A diabetic should implement a diet that focuses on eating a well-balanced meal. The diabetic diet strives to eat more starches, including bread, starchy vegetables and cereal. Six servings per day should satisfy this suggestion. When trying to add more starches to a diet, one could have a breakfast consisting of cereal, nonfat milk or choose to eat a bagel with a teaspoon of jam. When eating salads or casseroles, the addition of garbanzo beans, cooked black beans or corn is a great way to get the starches you need.

Every day, the diabetic diet calls for the consumption of about five fruits and vegetables. When reaching for a snack, you should now choose an apple or orange. Raw vegetables also make great snacks or an addition to a lunch meal. When preparing a stew, stir-fried meal or chili, the more vegetable the better. Since sugar is an important factor when following a diet for a diabetic, sweets and foods containing a high amount of sugar should be consumed in moderation.
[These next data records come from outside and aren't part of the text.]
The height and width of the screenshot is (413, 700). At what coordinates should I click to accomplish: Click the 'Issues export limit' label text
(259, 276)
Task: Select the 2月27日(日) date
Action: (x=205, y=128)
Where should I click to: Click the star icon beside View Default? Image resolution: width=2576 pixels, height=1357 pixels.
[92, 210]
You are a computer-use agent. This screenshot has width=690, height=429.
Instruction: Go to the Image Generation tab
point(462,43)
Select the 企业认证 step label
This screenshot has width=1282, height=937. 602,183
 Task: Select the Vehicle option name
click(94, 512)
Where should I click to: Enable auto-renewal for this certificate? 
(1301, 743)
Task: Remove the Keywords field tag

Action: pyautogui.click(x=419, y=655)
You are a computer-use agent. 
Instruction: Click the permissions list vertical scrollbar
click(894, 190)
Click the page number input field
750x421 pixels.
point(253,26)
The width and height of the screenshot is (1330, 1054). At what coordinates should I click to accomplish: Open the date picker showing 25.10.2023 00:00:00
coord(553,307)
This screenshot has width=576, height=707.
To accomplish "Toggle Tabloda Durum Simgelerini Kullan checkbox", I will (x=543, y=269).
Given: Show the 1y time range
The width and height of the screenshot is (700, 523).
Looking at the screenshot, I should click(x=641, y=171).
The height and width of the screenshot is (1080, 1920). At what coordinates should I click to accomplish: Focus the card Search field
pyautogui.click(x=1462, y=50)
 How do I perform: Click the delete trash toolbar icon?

Once or twice a week, a favorite sweet treat is allowed, but anything more can affect blood sugar levels. For example, when eating out, splitting a dessert is a good way to cut down on the calories, sugar and fat.

Fiber is also an important aspect of a diabetic diet. The best kinds of fiber to seek out are soluble fibers, which can be found in vegetables, fruits and in some seeds. These food items help to increase the rate at which glucose is absorbed into the intestines. The highest soluble fiber foods that you can find are legumes, such as cooked kidney beans. A list of healthy foods to incorporate into a diabetic diet can be found below:

Food Suggestions for a Diabetic Diet

Apples:High in Fiber.

Beans:High in Folic acid, iron, potassium, zinc, fiber.

Berries, especially the dark kinds:High in Vitamin C, minerals.

Broccoli:High in Vitamin C, folate, fiber, selenium.

Kale:High in Vitamin C, folate, fiber, selenium.

Brussels Sprouts:High in Vitamin C, folate, fiber, selenium.

Cauliflower:High in Vitamin C, folate, fiber, selenium.

Carrots, as well as other bright yellow vegetables:High in Vitamin A, Vitamin C, fiber.

Oily fish, such as mackerel, salmon and sardines:High in Vitamin B3, B12, essential fatty acids, selenium.

Nuts:High in Vitamin E, Vitamin B1, essential fatty acids, folate, fiber.

Sweet Potatoes:High in Vitamin C, vitamin E, vitamin A.

Spinach, as well as other dark green leafy vegetables:High in Vitamin C, folate, Vitamin A.

Tea, especially green tea.

Tomatoes:High in vitamin C, biotin, minerals.

Whole grains:High in Vitamin B, Selenium, fiber, folate.

Oranges:High in Vitamin C, folate, potassium, fiber.